Perwalian oleh Orangtua Kandung dalam Perbuatan Hukum yang Berkaitan dengan Aset
Meskipun pada dasarnya orangtua kandung telah bertindak sebagai wali secara otomatis tanpa harus adanya penetapan dari pengadilan negeri ataupun pengadilan agama, akan tetapi dalam praktiknya Instansi-Instansi yang berkaitan tetap mensyaratkan bukti tertulis (lex scripta) atas suatu alas hak atau hubungan hukum antara anak dengan orang tua yang bersangkutan.

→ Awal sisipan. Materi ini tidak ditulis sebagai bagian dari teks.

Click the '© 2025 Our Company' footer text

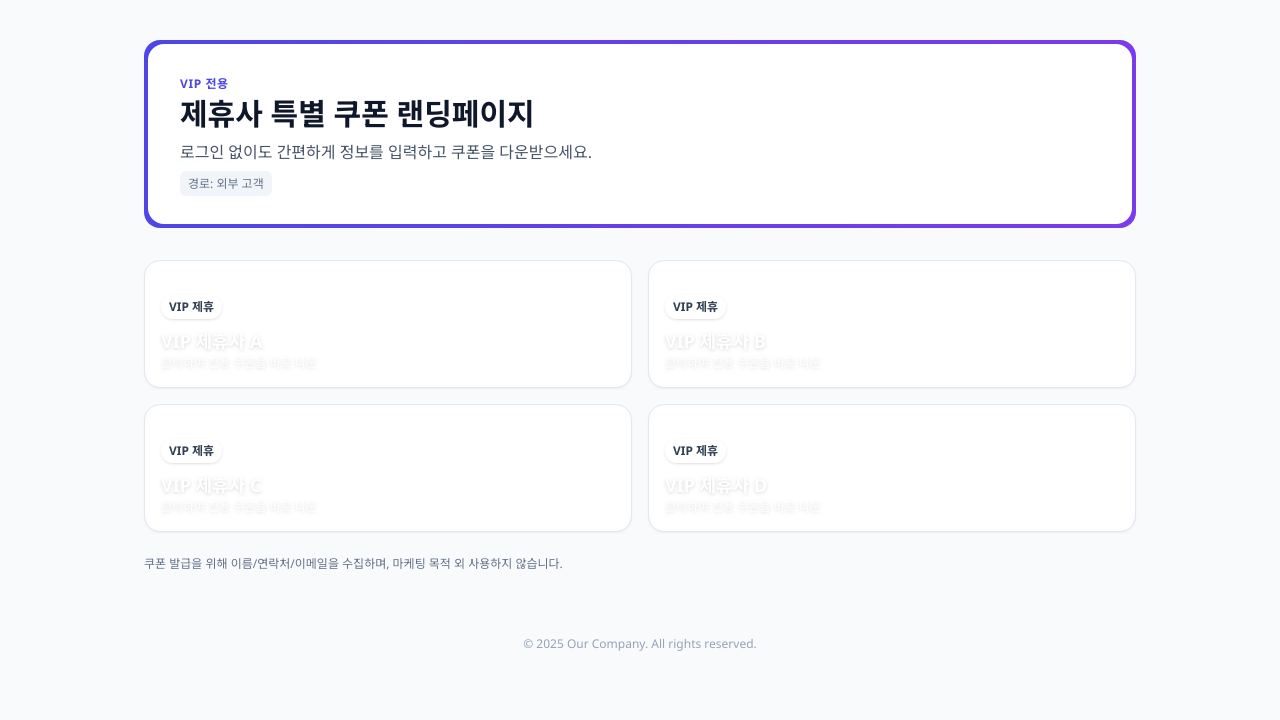tap(640, 644)
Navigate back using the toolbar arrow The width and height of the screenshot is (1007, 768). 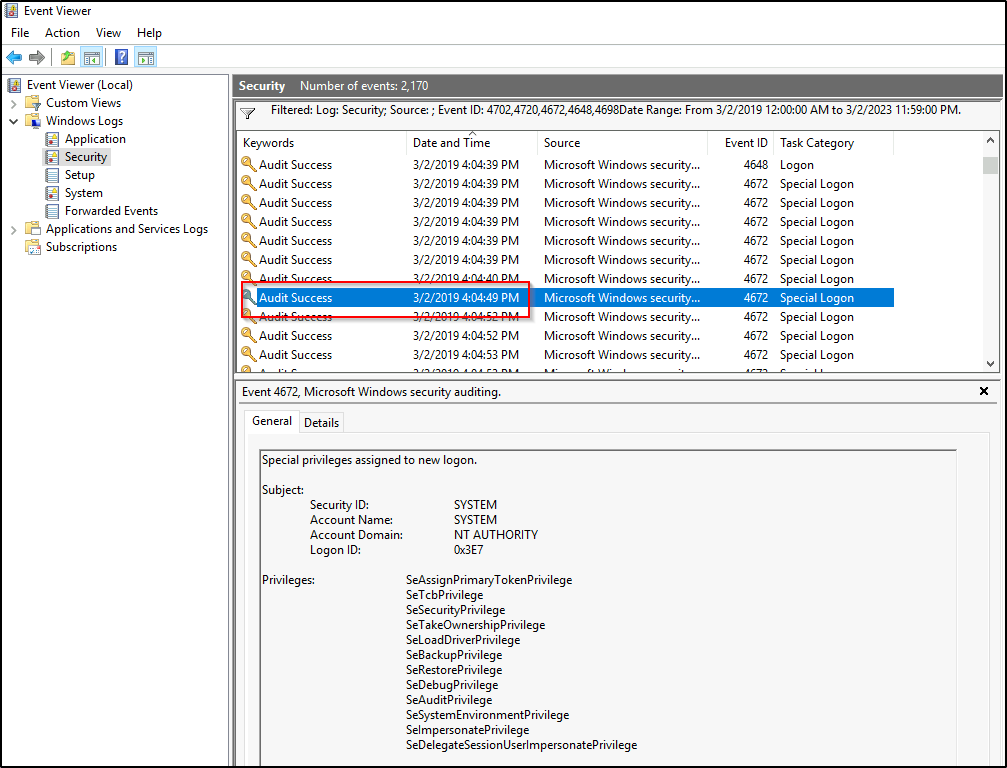(x=13, y=57)
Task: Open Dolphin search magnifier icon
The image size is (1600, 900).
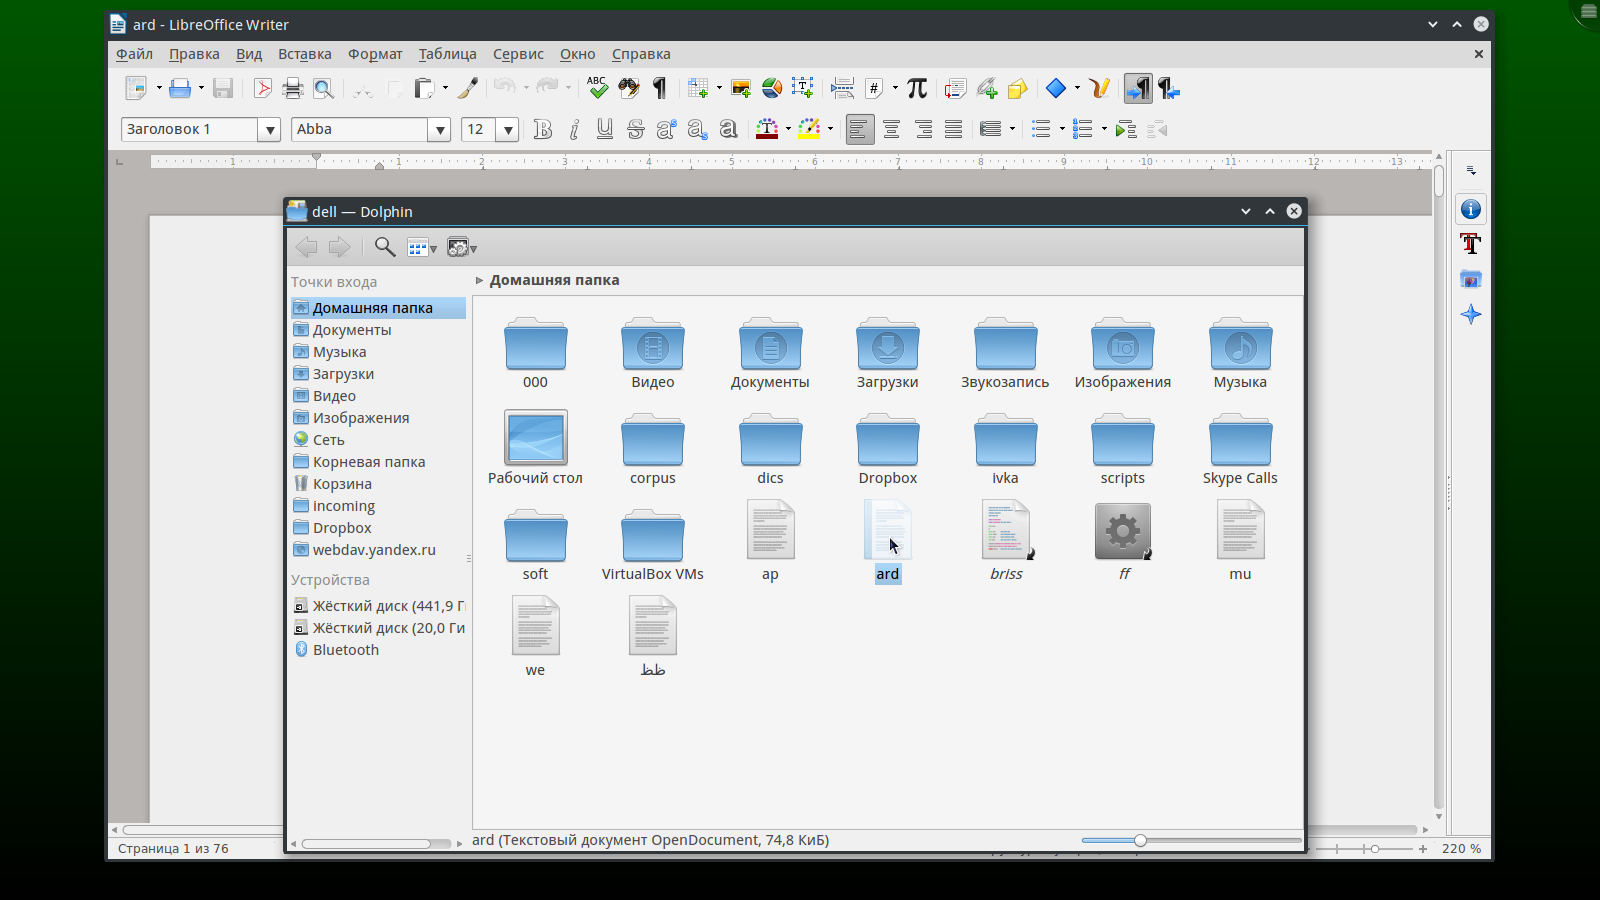Action: pyautogui.click(x=384, y=247)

Sehingga, dalam hal ini perwalian oleh orangtua kandung sekalipun tetap memerlukan penetapan perwalian dari pengadilan negeri ataupun pengadilan agama yang berwenang, meskipun hal tersebut tidak diatur secara tegas dan tertulis dalam peraturan perundang-undangan mengenai perwalian di Indonesia.
Berdasarkan salah satu riset akademik yang berjudul “Penetapan Perwalian Anak yang Diminta PPAT Sebagai Syarat Pembuatan Akta Jual Beli Hak Atas Tanah”, penulis berpendapat dan memberikan analisis bahwa penetapan pengadilan perwalian kepada orang tua kandung yang akan melalukan transaksi jual beli Aset milik Anak meskipun perwalian telah berlaku kepadanya secara otomatis berdasarkan peraturan perundang-undangan, dijadikan syarat oleh PPAT yang bersangkutan dengan dasar pertimbangan sebagai berikut, yaitu diantaranya :
a. Untuk membuktikan secara otentik adanya perwailan yang sah yang dijamin oleh institusi yaitu Pengadilan Negeri dan/atau Pengadilan Agama; dan
b. Merupakan Syarat bagi pembuatan akta jual beli hak atas tanah yang nantinya akan didaftarkan ke Kantor Pertanahan setempat guna kelengkapan transaksi.
Sehubungan dalam perwalian wali yang bersangkutan wajib untuk turut mengurus harta benda milik Anak, dalam permohonan penetapan perwalian wali yang bersangkutan dapat sekaligus meminta permohonan penetapan persetujuan untuk menjual harta atau hak waris milik anak di bawah umur, mengingat apabila di kemudian hari anak tersebut bermaksud untuk menjual salah satu atau seluruh asetnya, pihak yang akan bertindak dalam penjualan tersebut yaitu Wali yang telah ditetapkan.
Sehingga, agar dapat memperoleh penetapan persetujuan untuk menjual aset-aset tertentu, dalam hal ini pemohon perwalian dapat mencantumkan secara tegas mengenai aset apa saja yang berhak dialihkan oleh wali dalam petitum permohonan.
Meskipun demikian, dalam peraturan perundang-undangan di Indonesia tidak ada ketentuan yang mengatur lebih lanjut mengenai sistematika permohonan perwalian. Akan tetapi, dalam praktiknya terdapat 2 (dua) jenis permohonan perwalian yang dapat diajukan, diantaranya yaitu :
1) Permohonan Perwalian dengan Permohonan Izin Mengalihkan untuk seluruh aset milik Anak Wali; dan/atau
2) Permohonan Perwalian dengan Permohonan Izin Mengalihkan untuk aset tertentu milik Anak Wali.
Atas penetapan Permohonan Perwalian yang dimaksud pada poin 2 di atas, pada umumnya Penetapan yang dikeluarkan oleh Pengadilan tersebut dapat dipergunakan sebagai bukti otentik oleh Orang Tua Wali dalam suatu transaksi aset tertentu. Sehingga, apabila pemohon mengajukan perwalian dengan sistematika yang dimaksud pada poin2 di atas, untuk transaksi aset lainnya milik Anak Wali yang tidak tercantum dalam Penetapan Perwalian, pemohon Perwalian wajib untuk kembali melakukan Permohonan Perwalian untuk aset lainnya tersebut.